Du côté des études critiques, dans un sommaire où figurent Jean-Claude Mathieu,
Daniel Acke, Patrick Labarthe, Stefano Agosti, Michèle Finck, Roger Munier,
Michael Edwards, John E. Jackson, Jean-Marc Sourdillon, Jean-Yves Masson,
Jérôme Thelot, Henri Scepi et Bertrand Marchal, on trouve des philosophes comme
Jean-Louis Chrétien et Jean-Claude Pinson ainsi qu'un texte de Jean-Pierre
Richard. Depuis son étude pionnière "Yves Bonnefoy entre le nombre et
la nuit», d'abord parue dans Critique en mai 1961, ensuite publiée
en 1964 dans les "Onze études sur la poésie moderne",
Jean-Pierre Richard - tout en attendant chez Verdier
ses prochains livres, on ne peut pas oublier qu'il naquit en 1922 - n'avait
rien publié à propos de l'auteur de "Douve». Étudiant "Les
Planches courbes" il note que la figure de l'enfant souvent
prépondérante dans cet écrit "opère une redistribution générale des
affects, pensées, ou rêveries" et favorise "un moment
transitionnel" :"De quoi, écrivait Bonnefoy, presque finir ma
longue guerre" , "échapper, comme
l'explique J-P Richard, au radicalisme, à la violence tragique de ses
commencements".
Des études sur la place de l'art et de la traduction dans l'oeuvre de Bonnefoy
arc-boutent ce volume où l'on découvre six poèmes inédits. A quoi s'ajoutent de
précieuses transcriptions d'entretiens ainsi qu'une série de préfaces composées
lorsqu'Y. B fut traduit en Italie, en Grèce, aux États-Unis, au Vietnam ou bien
au Brésil. A propos de ses translations en Italie, dans l'une de ces préfaces,
publiée en octobre 2003, Yves Bonnefoy fait revivre le souvenir de Diana
Grange-Fiori (3) qui donna à lire de l'autre côté des Alpes ses "quatre
premiers recueils, de Douve à Dans
le leurre du seuil", ainsi que les essais de la même époque,
L'Improbable, Un rêve fait à Mantoue et Rome 1630. "Vénitienne
par sa petite enfance, turinoise à l'adolescence, ce qui la fit au lycée
l'élève de Cesare Pavese, pour elle un inoubliable souvenir", elle
traduisait également Henri Michaux, la maison qu'elle habitait à Bonnieux
hébergea pendant tout un été Yves Bonnefoy lorsqu'il achevait d'écrire L'Arrière-Pays...

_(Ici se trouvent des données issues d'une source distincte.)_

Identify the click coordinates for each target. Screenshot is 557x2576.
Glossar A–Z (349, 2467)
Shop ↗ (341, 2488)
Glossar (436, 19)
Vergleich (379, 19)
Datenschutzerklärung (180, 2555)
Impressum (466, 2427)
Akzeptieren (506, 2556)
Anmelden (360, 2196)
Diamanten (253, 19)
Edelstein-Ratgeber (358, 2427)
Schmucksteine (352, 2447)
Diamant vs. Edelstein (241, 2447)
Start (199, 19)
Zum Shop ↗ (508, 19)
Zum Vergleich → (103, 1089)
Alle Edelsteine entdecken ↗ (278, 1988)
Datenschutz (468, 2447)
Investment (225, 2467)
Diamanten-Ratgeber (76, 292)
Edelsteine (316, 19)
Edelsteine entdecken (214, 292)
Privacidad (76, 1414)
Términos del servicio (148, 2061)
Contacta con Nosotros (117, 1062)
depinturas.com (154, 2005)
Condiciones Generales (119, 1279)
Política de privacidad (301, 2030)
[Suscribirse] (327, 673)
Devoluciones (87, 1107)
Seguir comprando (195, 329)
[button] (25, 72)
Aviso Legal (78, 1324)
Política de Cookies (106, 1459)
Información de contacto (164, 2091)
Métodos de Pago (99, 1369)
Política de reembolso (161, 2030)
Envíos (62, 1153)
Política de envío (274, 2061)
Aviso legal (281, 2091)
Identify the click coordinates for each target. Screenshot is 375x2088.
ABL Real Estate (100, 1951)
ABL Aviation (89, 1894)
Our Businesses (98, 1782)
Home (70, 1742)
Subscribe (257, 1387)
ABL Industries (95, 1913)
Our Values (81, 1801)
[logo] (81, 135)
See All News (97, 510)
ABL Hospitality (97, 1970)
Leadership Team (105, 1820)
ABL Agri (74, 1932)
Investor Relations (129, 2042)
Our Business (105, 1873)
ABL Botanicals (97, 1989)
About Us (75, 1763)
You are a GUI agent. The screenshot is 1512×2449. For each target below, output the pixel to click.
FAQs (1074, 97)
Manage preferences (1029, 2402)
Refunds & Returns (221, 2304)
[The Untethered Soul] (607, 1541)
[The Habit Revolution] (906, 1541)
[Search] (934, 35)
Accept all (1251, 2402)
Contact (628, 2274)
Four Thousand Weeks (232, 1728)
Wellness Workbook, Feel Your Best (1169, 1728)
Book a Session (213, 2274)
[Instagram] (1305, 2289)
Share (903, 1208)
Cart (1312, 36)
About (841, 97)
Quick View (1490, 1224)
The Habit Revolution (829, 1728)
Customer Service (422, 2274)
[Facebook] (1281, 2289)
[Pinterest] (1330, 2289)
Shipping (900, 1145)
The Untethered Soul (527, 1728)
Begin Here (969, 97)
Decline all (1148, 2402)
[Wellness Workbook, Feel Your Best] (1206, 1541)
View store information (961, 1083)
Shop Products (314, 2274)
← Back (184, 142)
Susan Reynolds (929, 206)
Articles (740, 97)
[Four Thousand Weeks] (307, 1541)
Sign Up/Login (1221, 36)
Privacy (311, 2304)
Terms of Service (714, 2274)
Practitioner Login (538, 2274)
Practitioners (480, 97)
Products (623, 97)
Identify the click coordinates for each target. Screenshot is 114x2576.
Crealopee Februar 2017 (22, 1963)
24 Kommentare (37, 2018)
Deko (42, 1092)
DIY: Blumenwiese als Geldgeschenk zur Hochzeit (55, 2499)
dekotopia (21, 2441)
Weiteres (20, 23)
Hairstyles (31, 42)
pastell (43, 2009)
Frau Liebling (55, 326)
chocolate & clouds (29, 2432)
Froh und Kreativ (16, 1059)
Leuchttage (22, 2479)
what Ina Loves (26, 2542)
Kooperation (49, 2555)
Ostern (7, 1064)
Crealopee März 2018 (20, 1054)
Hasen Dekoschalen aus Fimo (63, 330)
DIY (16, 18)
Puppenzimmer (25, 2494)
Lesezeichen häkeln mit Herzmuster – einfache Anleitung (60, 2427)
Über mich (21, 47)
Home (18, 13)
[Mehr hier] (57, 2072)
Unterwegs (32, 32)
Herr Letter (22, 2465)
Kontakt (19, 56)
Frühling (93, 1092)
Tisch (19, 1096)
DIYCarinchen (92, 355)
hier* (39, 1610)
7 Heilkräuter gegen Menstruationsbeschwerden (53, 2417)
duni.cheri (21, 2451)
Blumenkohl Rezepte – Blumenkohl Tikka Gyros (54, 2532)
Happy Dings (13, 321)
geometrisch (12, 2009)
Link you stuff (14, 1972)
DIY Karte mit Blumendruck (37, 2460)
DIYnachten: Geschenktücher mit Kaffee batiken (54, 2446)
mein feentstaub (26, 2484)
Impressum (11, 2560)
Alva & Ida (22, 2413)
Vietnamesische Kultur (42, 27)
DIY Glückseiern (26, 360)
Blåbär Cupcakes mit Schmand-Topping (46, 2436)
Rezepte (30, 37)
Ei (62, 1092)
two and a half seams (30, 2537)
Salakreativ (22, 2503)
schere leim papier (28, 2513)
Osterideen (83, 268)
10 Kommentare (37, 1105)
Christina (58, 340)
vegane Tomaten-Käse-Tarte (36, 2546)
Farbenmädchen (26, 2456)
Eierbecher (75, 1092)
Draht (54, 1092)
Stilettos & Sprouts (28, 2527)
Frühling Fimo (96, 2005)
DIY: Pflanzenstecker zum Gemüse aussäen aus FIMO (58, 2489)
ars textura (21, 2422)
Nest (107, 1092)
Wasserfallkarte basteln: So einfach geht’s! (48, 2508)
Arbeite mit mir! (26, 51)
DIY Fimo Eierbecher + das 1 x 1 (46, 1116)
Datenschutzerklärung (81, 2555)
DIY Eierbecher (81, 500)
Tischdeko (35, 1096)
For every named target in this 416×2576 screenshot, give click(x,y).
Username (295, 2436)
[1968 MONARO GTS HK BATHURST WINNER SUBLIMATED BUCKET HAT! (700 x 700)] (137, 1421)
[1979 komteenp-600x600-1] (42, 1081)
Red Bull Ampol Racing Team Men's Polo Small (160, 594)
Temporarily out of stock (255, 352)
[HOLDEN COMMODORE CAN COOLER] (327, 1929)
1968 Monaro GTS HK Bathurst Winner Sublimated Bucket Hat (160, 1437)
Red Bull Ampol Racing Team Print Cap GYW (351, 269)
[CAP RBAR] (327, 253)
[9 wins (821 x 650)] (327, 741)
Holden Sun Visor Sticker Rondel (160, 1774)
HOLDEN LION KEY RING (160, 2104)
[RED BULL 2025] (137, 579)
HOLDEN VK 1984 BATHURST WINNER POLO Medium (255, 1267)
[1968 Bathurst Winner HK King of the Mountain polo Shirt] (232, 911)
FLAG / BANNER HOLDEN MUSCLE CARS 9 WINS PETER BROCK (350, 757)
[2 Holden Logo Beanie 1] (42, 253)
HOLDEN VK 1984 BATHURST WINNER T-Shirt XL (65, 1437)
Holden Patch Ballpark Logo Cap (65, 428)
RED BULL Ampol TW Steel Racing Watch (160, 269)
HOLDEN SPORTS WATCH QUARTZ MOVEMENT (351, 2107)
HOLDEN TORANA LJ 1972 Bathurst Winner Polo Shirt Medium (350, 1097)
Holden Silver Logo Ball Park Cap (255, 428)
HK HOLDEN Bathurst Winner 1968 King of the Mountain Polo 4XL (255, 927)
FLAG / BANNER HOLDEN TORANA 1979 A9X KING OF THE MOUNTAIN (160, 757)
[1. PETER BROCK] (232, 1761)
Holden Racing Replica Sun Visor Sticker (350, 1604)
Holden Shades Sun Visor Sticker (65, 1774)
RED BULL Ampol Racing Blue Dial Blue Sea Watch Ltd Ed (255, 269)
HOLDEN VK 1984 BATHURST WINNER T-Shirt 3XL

"Elle me parla de Gaspara Stampa. Et elle éprouvait bien naturellement,
une sympathie toute particulière pour Leopardi. Je me souviens du jour où je
fis visite avec elle au grand imprimeur Tallone, une de ses connaissances.
Tallone avait fait de belles éditions des Canti et Diana me donna l'une d'elles, en mettant de petits signets
aux pages qu'elle me suggérait de traduire. Hélas, pour quelque raison, je n'en
étais pas alors capable, et quand je pus, brusquement, me risquer à quelques
poèmes, Diana, privée de soi par la maladie, n'était plus en mesure de
comprendre que son vœu avait été, au moins partiellement, exaucé".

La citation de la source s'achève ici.